■ Your instructions
Look through the listing below, find every line with the string "button", and copy it.

■ Data records
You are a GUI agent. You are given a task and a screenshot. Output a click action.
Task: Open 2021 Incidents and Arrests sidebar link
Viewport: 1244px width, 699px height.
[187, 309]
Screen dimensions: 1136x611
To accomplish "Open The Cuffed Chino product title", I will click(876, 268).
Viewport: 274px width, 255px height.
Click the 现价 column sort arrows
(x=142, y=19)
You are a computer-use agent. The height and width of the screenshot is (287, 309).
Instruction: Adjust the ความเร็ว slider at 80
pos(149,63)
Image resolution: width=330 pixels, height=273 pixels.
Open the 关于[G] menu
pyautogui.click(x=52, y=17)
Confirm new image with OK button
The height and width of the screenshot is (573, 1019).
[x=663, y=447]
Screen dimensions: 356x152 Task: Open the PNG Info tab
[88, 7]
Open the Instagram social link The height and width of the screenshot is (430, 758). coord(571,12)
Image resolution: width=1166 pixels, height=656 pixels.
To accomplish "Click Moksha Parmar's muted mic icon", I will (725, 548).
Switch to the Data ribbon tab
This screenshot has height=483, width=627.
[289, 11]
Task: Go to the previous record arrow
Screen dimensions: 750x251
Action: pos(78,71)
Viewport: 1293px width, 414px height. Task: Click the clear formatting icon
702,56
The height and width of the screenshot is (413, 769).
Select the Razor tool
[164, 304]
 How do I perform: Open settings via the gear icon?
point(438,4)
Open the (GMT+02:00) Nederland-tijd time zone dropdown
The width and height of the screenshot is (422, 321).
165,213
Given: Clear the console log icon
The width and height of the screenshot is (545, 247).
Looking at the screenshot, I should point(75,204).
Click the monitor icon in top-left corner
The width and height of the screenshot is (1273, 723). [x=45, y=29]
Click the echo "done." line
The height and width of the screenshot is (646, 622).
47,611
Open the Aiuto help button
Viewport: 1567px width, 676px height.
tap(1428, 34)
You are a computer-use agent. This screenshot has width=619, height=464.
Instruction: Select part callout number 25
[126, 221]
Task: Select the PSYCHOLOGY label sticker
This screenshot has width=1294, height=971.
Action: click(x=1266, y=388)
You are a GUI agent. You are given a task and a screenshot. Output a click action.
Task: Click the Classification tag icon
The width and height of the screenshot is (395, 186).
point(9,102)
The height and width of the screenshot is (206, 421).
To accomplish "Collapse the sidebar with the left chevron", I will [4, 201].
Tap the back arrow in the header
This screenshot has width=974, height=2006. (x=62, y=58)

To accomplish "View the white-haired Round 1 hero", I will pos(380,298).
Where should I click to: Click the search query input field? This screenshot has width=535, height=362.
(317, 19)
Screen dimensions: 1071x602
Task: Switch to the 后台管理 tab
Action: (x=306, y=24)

■ Answer space
Confirm new image with OK button
Open the Aiuto help button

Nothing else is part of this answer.